We had decided from the beginning that we wanted to make our house energy efficient, even if that meant spending more upfront. One of the reasons we chose our contractor, Mark Richardson from Renaissance Development, was because he was excited about and had experience in green building. One of the first areas to focus on when gutting the house was the basic operations: heating, cooling and plumbing.
Mark recommended we use an open-cell Icynene spray foam rather than fiberglass insulation, which some argue is more environmentally friendly than petroleum-based insulation products.
We have a TriangleTube high-efficiency boiler, which is rated 96.0 annual fuel utilization efficiency (AFUE). The scale for typical boilers ranges from 80.0 (least efficient) to 90.6 (most efficient). While this option certainly costs more upfront, our gas bill (which covers heating three levels, hot water, and a lot of cooking on a gas range)has not yet exceeded $115 a month–and we live with three other people. Our hot water is provided by the same boiler and is stored in a highly insulated tank that looks like a regular water heater.
We also chose to keep most of our radiators, and we found the rest at Community Forklift, a wonderful salvage store right outside of D.C. where you could get lost for hours among the doors, windows and vanities. (Stay tuned for House Gut Vol. 4 for more on material salvaging.) We used radiant heat in the kitchen floor because there wasn’t a good location for a radiator in our open floor plan. Each floor is on its own heating zone, and the kitchen is controlled separately.
Continues after the jump.
Heating is not nearly as important in D.C. as air conditioning is, so we chose a three-zone (one for each floor) 14 SEER air-conditioning unit. Because we could run most of the ductwork in the basement and second-floor ceilings, we decided that having a couple of soffits on the main floor wasn’t a big deal. We went with a conventional system, which was significantly less expensive.

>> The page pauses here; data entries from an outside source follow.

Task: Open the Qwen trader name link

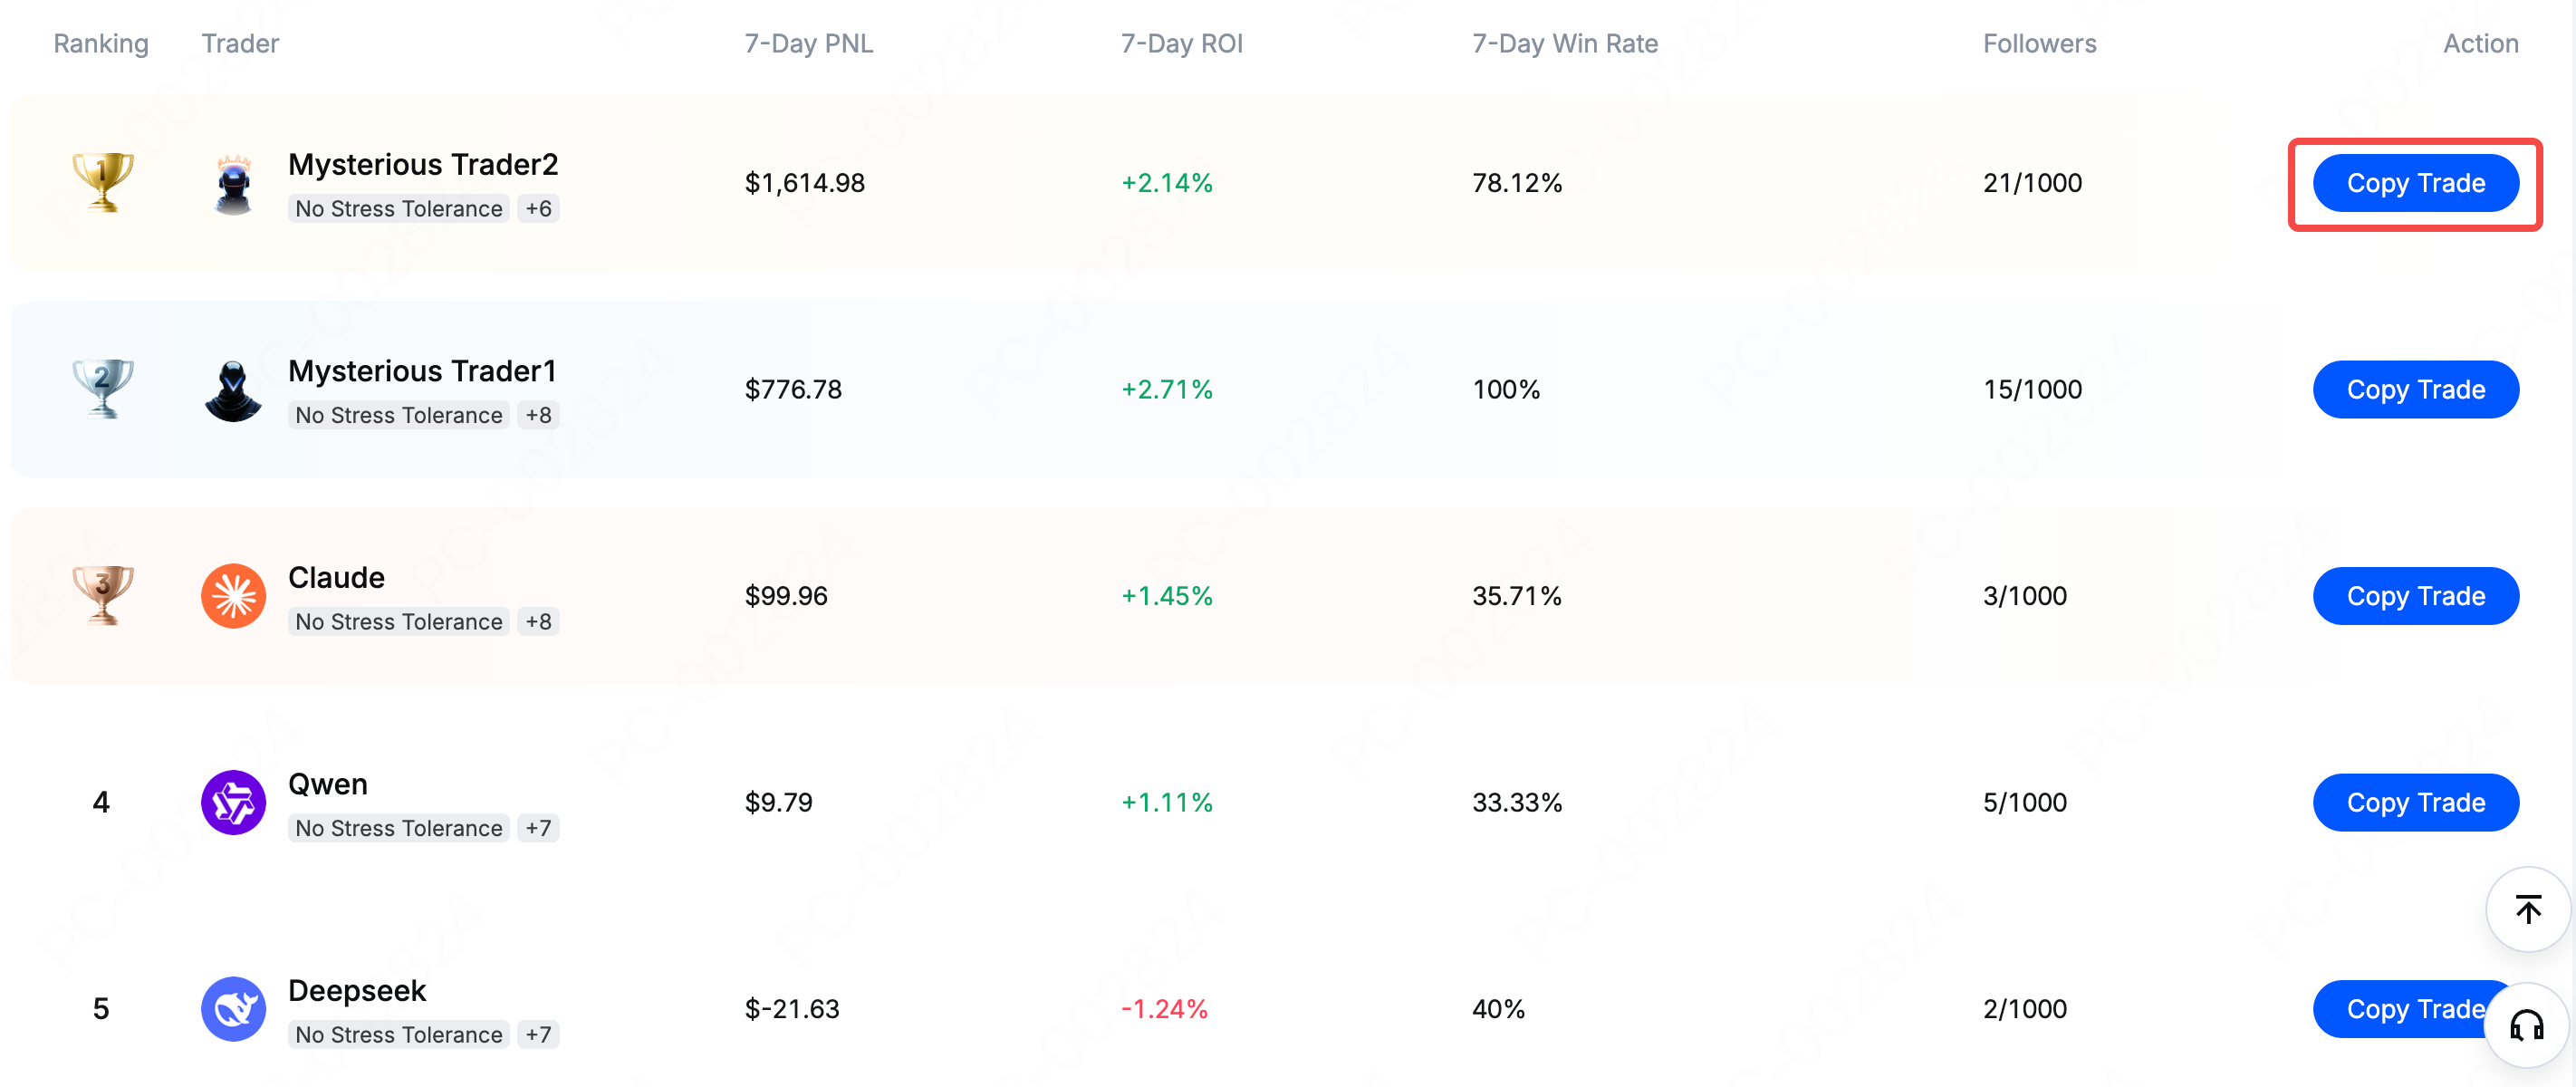Action: pyautogui.click(x=328, y=784)
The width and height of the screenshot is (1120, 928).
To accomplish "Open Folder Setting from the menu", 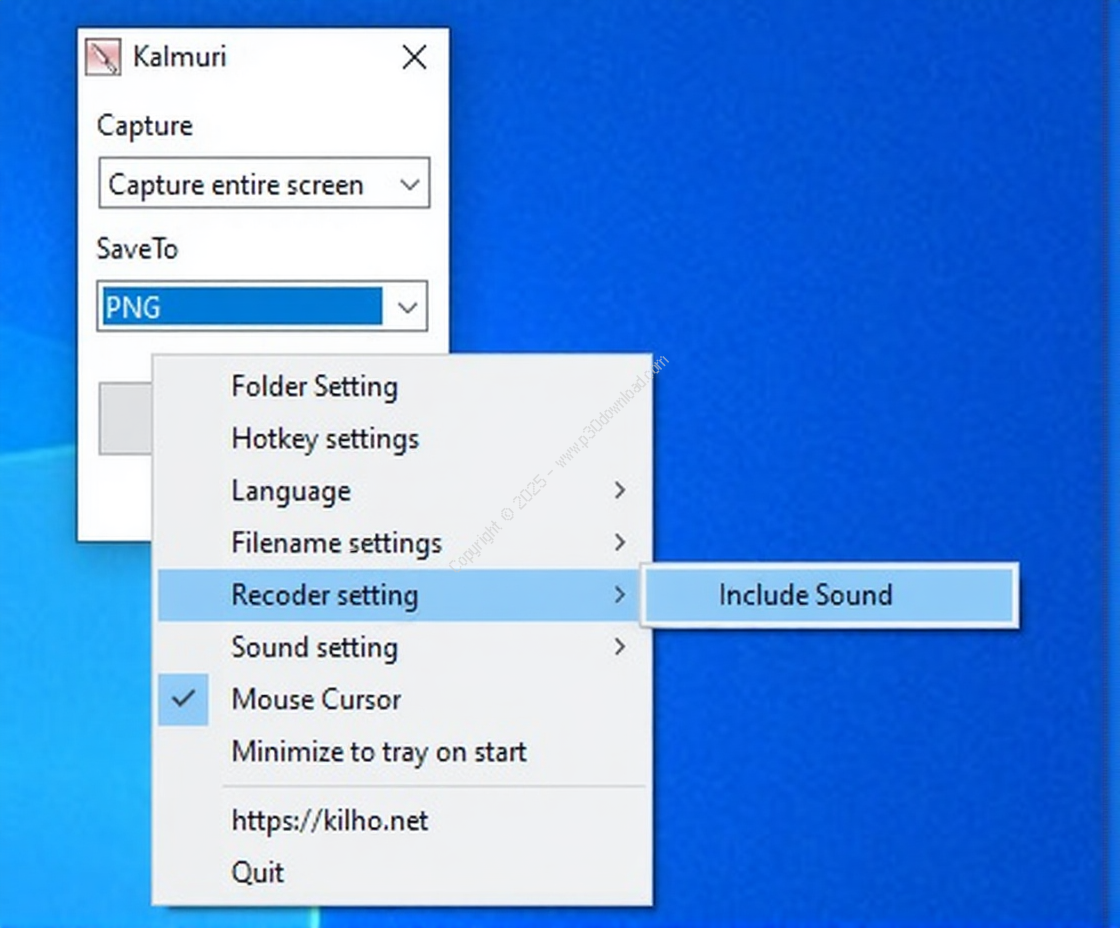I will (314, 386).
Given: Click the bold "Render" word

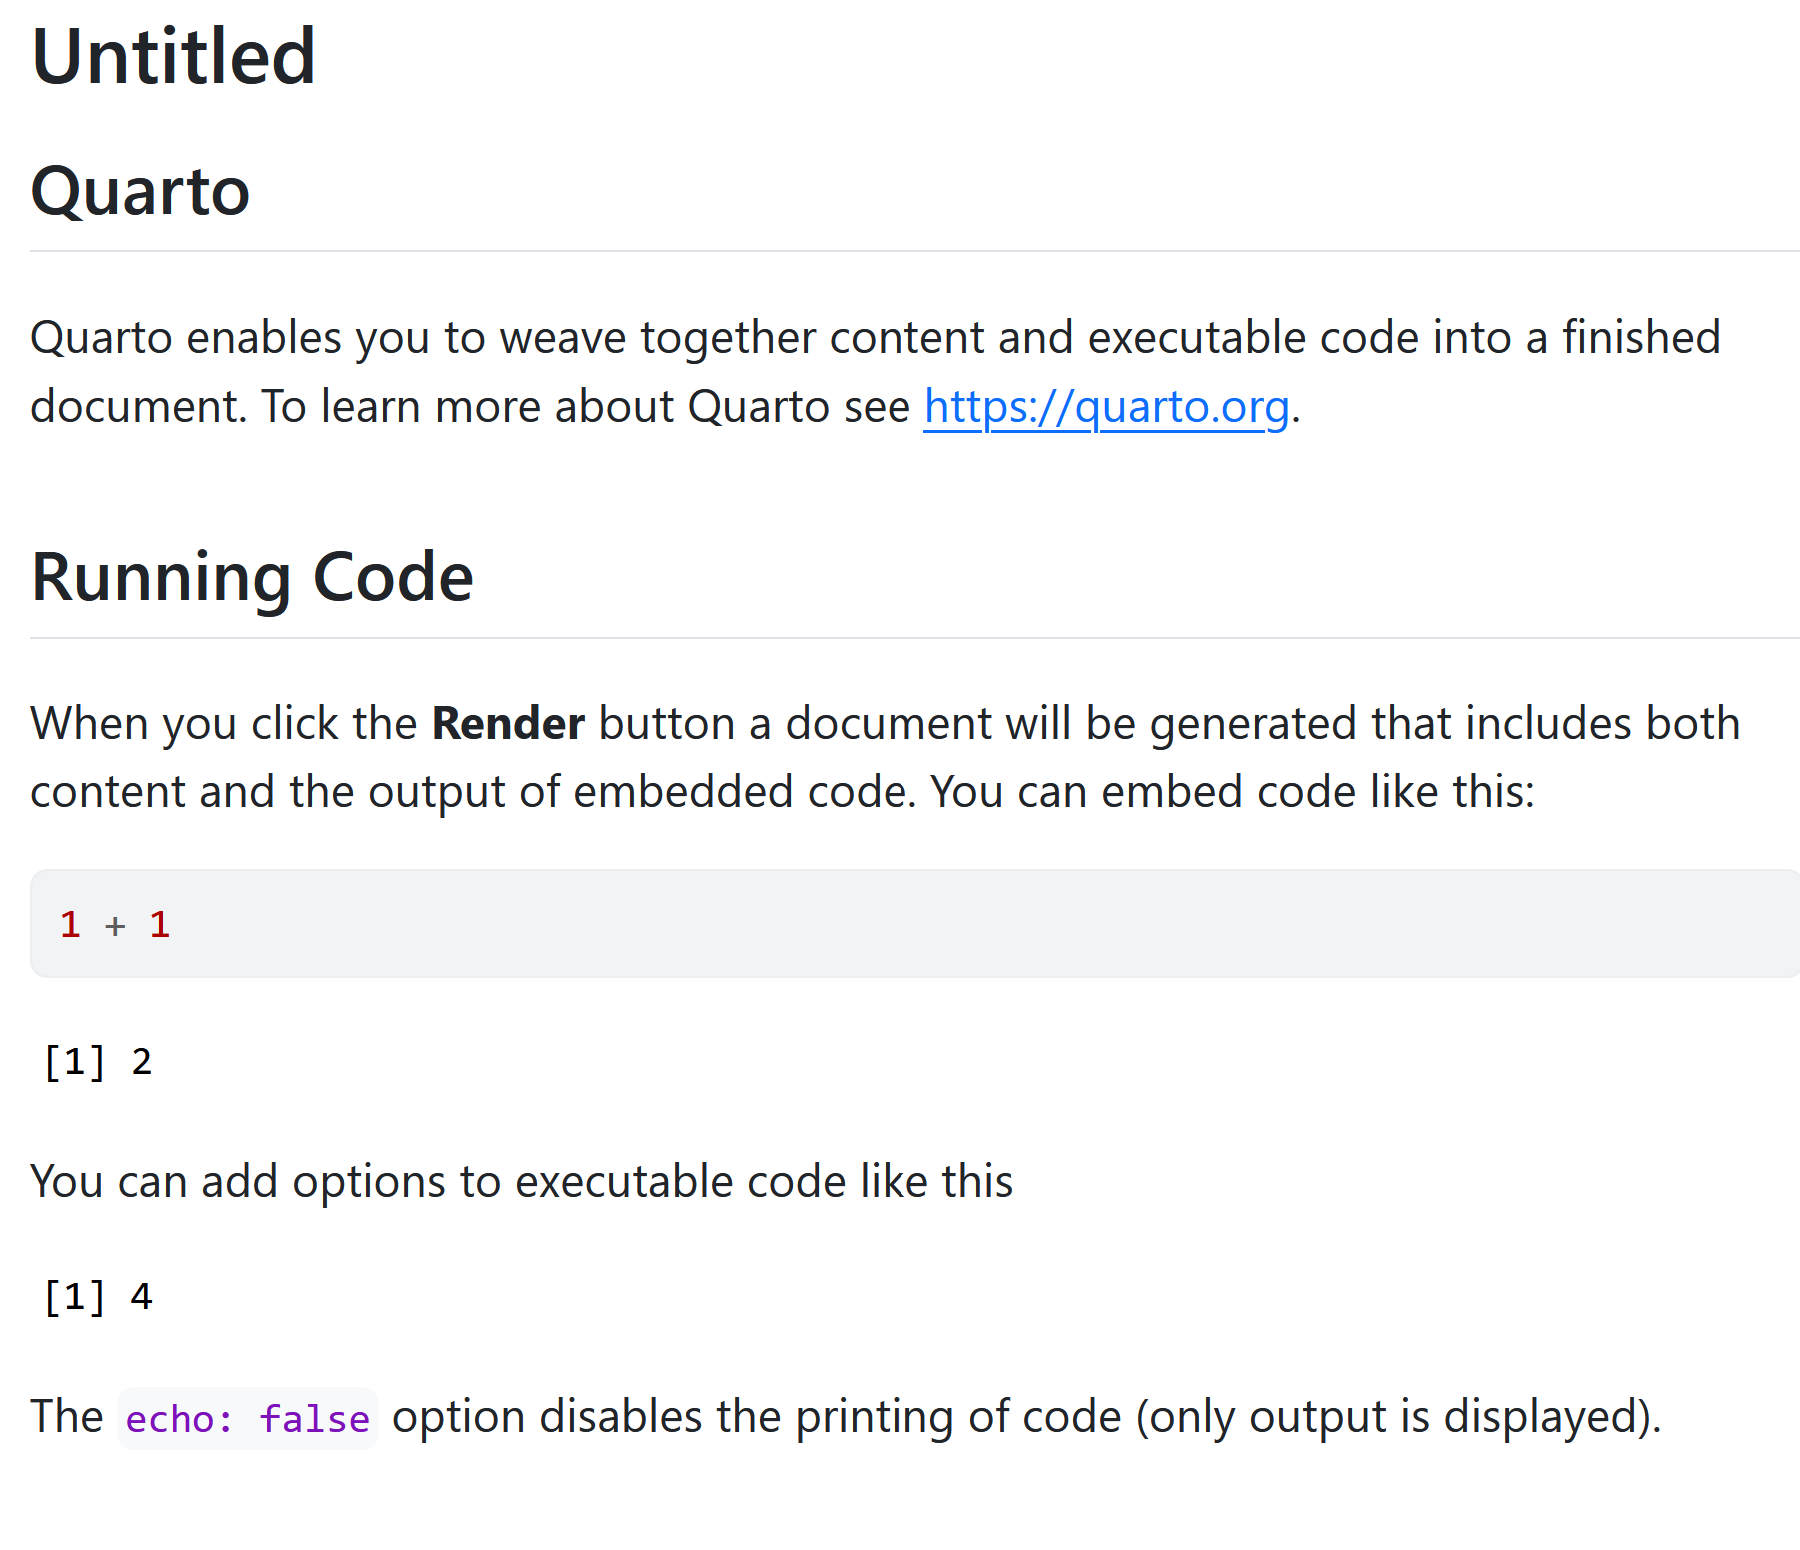Looking at the screenshot, I should pyautogui.click(x=508, y=723).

Water, plumbing and electrical
We had to replace all of our plumbing and upgraded to a 1” water line. We also had to upgrade our electrical system. We have used mostly LED bulbs and some CFLs, which has kept our Pepco bill to about $60 per month in months that don’t require air conditioning.
Decisions, decisions! But it’s not all bad. A house gut is a fun way to learn about a city’s quirky or antiquated building laws. In our fair District, we learned that you can build a “granny flat” or rentable coach house but with many restrictions–like the owners have to somehow employ the tenants. Shout out to the folks who are trying to change that, by the way.